LA VILLA TENAYA DE BAYONNE, CHEF D’ŒUVRE D’YVES SALIER
Rencontres.
Ce maître d’ouvrage, cultivé et hédoniste, cherchant une propriété assez grande – dans la forêt, si possible – pour y construire sa thébaïde loin de voisins. Joie de la pêche sur internet : une recherche sur une quantité de surface de terrain ramène cette extraordinaire maison. Contrepied, coup de cœur et hésitation, que faire de cette masse, comment rafraîchir et relancer cette quinquagénaire pleine d’allant ?
C’est Charlotte Paranteau, travaillant depuis des années au sein de l’agence sur des projets de rénovation de patrimoine bâti ancien, qui suggère à notre futur maître d’ouvrage que ce savoir-faire doit pouvoir s’adapter à des constructions plus modernes.
Rencontres, du site du bâtiment et du nouveau propriétaire, intimidation, et enthousiasme devant cette étonnante bâtisse qui modifiait notre vision – très incomplète – de l’architecture de Courtois & Salier : beaucoup plus « Schindler » que « Neutra » par cette science des masses, son attirance pour le pesant, très adapté à l’opulence végétale du parc qui l’entoure.
L’intérieur confirmait cette intuition : c’était bien l’expérience du Raumplan qui se développait là, sans la nécessité d’une forme extérieure stable requise par la situation suburbaine des maisons de Loos.
Ici l’étalement épousait le terrain naturel et l’adaptation des hauteurs de plafond aux différents espaces accompagnait les parcours – modulant et rythmant atmosphère et humeur – et offrait une grande variété de cadrages magnifiques sur l’horizon bleu et ondulé du piémont pyrénéen. Les quelques pièces privées du spectacle du grand paysage jouissaient de vues étudiées sur des végétaux précieux.

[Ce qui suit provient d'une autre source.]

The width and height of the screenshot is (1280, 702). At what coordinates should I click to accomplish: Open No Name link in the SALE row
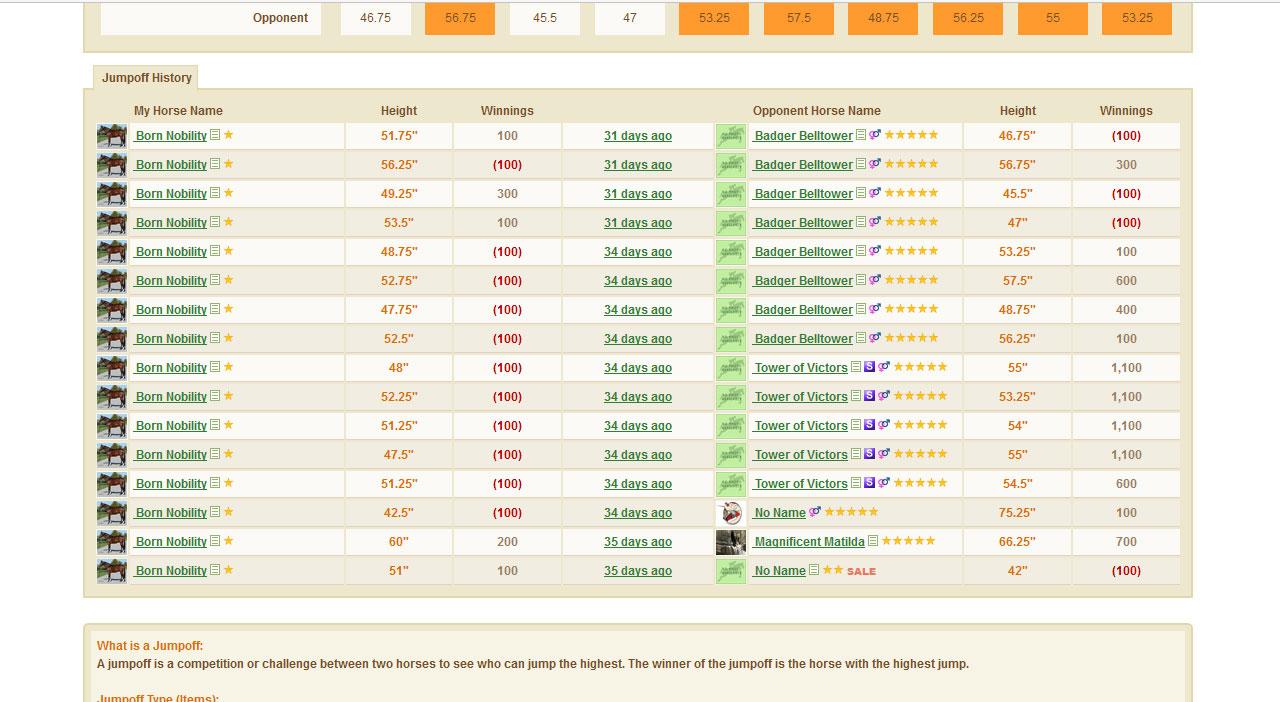(780, 571)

Une visite du site avec Pierre Lajus (qui nous a confié le tiré à part de Maison Française – juin 1975 – à la suite de notre reportage photo) permettait de redonner vie à une époque qui s’efface, les intentions des premiers maîtres d’ouvrage, leurs goûts.
Respect.
Il n’y avait rien à repenser, sauf peut-être la salle de bain principale et la cuisine, victimes manifestes de compromis de fin de chantier (Yves Salier ne passait pas pour avoir bon caractère, le chantier dut être long, la lassitude empêcha de réfléchir).
L’impossibilité de saigner les murs et les plafonds crépis, et les sols où circulaient les conduites d’air chaud, fit du projet un travail sur les réseaux extérieurs : la presque totalité du résultat de notre créativité est enterrée.
Nouvelle cheminée, toiture remise à neuf, rénovation technique des thèmes architecturaux de la maison : jour zénithal et brise-lumière intérieur, et la voilà aussi belle qu’au premier jour.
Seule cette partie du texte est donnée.